Xalapa | 2024-05-06
El poder acaba, siempre.
Cuando se extingue llega la hora de hacer las cuentas. La inmoralidad, los excesos, los errores, las ilegalidades, no son nunca una nota al margen contable: son un pagaré.
Eso ocurre hoy en Estados Unidos y mañana pasará en México.
Tal es la importancia de ver a Donald Trump en un tribunal, juzgado por 34 delitos graves.
Bajo las acusaciones, el ruido, subyace un tema toral: la dimensión moral y la ética pública que un presidente debe encarnar como líder de una nación.
La degradación de la política comienza cuando el líder pierde el status de persona honorable, digna, decorosa.
Eso es lo que en realidad se juzga hoy en la democracia más importante del mundo.
Trump sigue los pasos de Sarkozy, Chirac, Berlusconi. Trump es el primer ex presidente de los Estados Unidos en ser juzgado: Richard Nixon estuvo muy cerca, a no ser porque, siempre astuto, en un acuerdo secreto condicionó su renuncia al perdón de su sucesor: Gerald Ford.
Los hombres poderosos de las democracias occidentales olvidaron que su poder era finito en el tiempo y tenía un límite: la ley.
Muchos autoritarios murieron impunes, como Lenin, Stalin, Mao o Castro. Otros no: todos los grandes jerarcas nazis —de Hitler a Goering y de Goebbels a Himmler—se adelantaron a su ejecución recurriendo al suicidio.
Los casos de corrupción o abuso de poder han llevado a la cárcel a infinidad de presidentes latinoamericanos: Lula, Uribe, Fujimori, Zelaya, Correa y, muy reciente, Pedro Castillo entre muchos otros.
Los delitos de todos son comunes: corrupción, abuso de poder o narcotráfico.
México es la excepción. Ningún presidente ha sido juzgado. El gobierno de Vicente Fox quiso imputar a Luis Echeverría, injustamente, el cargo de genocidio. Fue absuelto tras un tortuoso proceso judicial. No hay otro antecedente durante la pos revolución.
Hubo hasta el 2000 un pacto de obediencia y silencio escrupulosamente cumplido. Pero la democracia lo ha cambiado todo.

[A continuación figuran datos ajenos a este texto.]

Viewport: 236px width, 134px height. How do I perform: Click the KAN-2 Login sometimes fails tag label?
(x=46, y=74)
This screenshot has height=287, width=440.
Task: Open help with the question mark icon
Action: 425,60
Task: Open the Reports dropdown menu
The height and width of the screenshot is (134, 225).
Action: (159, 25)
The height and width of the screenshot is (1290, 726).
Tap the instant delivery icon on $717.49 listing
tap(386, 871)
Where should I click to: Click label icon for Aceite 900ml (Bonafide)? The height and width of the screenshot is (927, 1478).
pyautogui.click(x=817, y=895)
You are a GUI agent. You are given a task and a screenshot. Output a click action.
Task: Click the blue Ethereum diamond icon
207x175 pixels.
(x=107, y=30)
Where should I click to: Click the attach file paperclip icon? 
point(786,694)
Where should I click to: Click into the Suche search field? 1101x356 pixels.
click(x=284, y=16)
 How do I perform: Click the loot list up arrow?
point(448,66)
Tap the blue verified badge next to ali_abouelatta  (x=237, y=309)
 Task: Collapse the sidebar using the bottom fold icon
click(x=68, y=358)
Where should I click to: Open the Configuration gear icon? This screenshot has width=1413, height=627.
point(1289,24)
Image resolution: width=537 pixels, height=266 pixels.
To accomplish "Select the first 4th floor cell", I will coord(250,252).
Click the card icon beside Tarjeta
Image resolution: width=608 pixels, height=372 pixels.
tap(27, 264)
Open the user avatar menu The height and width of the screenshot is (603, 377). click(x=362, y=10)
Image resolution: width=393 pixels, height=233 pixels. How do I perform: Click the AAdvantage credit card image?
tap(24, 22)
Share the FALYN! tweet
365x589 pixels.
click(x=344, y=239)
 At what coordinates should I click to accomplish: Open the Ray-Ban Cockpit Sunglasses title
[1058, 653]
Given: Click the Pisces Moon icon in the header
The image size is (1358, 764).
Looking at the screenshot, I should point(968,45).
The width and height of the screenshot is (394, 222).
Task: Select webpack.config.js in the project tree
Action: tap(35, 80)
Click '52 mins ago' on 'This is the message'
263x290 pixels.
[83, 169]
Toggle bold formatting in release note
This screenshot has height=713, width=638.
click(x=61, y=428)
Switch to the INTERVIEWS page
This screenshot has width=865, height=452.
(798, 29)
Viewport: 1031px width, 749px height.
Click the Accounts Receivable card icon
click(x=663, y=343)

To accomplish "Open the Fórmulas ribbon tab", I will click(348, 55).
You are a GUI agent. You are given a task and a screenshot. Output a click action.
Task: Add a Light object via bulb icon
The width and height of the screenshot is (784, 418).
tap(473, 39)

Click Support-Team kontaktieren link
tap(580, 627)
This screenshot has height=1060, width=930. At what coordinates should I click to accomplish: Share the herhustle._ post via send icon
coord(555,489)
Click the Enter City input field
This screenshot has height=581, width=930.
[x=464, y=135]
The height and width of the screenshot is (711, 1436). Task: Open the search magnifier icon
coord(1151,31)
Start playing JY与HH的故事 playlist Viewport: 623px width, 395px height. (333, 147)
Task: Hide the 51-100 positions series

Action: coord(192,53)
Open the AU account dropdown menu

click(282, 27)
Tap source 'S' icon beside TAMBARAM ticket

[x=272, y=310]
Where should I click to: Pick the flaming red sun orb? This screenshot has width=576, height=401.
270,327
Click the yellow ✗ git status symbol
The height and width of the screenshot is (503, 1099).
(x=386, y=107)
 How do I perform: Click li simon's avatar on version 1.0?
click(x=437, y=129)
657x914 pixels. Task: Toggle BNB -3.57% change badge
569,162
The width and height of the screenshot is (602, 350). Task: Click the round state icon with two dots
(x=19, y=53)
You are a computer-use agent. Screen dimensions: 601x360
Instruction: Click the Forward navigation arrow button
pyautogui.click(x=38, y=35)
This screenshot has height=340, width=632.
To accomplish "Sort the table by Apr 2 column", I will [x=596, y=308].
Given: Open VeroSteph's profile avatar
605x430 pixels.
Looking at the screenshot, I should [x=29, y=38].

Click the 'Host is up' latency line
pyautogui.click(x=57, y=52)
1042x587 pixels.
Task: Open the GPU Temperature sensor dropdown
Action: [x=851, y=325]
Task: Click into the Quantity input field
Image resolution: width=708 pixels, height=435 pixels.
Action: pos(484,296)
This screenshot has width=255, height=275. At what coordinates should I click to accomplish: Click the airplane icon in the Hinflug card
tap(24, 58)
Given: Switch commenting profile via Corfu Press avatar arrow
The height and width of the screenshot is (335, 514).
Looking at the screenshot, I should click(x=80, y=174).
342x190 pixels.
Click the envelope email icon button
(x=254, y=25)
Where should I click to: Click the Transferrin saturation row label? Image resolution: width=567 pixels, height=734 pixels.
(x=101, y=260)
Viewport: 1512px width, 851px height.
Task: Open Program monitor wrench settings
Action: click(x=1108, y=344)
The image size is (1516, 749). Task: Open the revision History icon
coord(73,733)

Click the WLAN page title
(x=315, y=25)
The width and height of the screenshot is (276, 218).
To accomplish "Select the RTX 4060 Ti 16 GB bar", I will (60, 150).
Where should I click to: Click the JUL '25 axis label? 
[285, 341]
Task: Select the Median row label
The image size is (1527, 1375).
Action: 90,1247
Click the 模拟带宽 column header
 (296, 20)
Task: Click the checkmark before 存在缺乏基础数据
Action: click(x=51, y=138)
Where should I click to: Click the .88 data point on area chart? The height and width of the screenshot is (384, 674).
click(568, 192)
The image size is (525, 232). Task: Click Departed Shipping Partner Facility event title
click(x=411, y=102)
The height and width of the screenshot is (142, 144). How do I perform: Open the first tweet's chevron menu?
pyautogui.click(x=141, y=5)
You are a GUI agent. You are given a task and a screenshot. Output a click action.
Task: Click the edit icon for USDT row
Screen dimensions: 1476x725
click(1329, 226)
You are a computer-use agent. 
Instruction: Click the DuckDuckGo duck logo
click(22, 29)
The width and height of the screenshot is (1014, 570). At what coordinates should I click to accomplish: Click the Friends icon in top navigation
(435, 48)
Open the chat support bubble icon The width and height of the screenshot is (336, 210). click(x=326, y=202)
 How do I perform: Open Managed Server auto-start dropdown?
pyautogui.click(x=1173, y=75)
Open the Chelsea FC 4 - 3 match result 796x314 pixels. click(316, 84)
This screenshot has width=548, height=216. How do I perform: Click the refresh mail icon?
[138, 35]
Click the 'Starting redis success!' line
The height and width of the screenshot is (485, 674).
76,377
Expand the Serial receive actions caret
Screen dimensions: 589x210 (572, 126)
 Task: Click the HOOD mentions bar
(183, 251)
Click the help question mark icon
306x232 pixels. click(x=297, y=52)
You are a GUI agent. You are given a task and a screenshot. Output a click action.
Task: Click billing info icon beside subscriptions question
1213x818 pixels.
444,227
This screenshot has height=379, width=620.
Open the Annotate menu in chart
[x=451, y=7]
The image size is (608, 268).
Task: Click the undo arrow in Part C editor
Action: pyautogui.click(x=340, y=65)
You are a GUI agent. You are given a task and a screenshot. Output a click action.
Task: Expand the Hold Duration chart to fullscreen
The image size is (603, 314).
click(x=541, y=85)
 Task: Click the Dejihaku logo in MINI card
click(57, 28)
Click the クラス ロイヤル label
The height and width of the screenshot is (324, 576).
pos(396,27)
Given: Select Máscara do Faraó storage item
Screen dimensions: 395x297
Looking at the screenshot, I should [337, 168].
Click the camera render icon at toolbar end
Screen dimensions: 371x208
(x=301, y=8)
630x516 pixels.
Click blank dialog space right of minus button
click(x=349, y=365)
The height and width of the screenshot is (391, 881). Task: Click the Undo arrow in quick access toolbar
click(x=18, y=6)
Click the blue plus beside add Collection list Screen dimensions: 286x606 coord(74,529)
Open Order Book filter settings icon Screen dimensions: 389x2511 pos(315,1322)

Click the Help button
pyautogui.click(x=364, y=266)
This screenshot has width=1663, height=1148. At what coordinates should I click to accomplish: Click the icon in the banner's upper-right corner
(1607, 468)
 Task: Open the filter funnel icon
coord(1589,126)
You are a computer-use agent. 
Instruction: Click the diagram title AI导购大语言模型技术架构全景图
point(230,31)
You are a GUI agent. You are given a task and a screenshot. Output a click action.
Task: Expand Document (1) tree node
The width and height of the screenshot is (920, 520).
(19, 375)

México no será una excepción más. Ya no somos una isla desconectada del mundo.
A Nixon y Trump los une una íntima convicción que declaró el primero ante el periodista David Frost: ningún acto de un presidente es ilegal. Ambos —Nixon y Trump— se dieron cuenta demasiado tarde que sí: la ley es la ley. Igual hoy, Andrés Manuel López Obrador ha dicho que su poder y su ejemplo moral está por encima de la ley. No es una declaración: es una confesión.
La corrupción ha florecido por todo el país, asombrando a una República acostumbrada a la dictadura del cochupo. Los escándalos brotan como hongos, todos bajo el mismo sello: exceso, cinismo y arrogancia. Sin duda, pero también bajo la lógica de que se reparte el botín, al menos una parte, a una masa importante de beneficiarios sociales que le dan una base electoral al régimen.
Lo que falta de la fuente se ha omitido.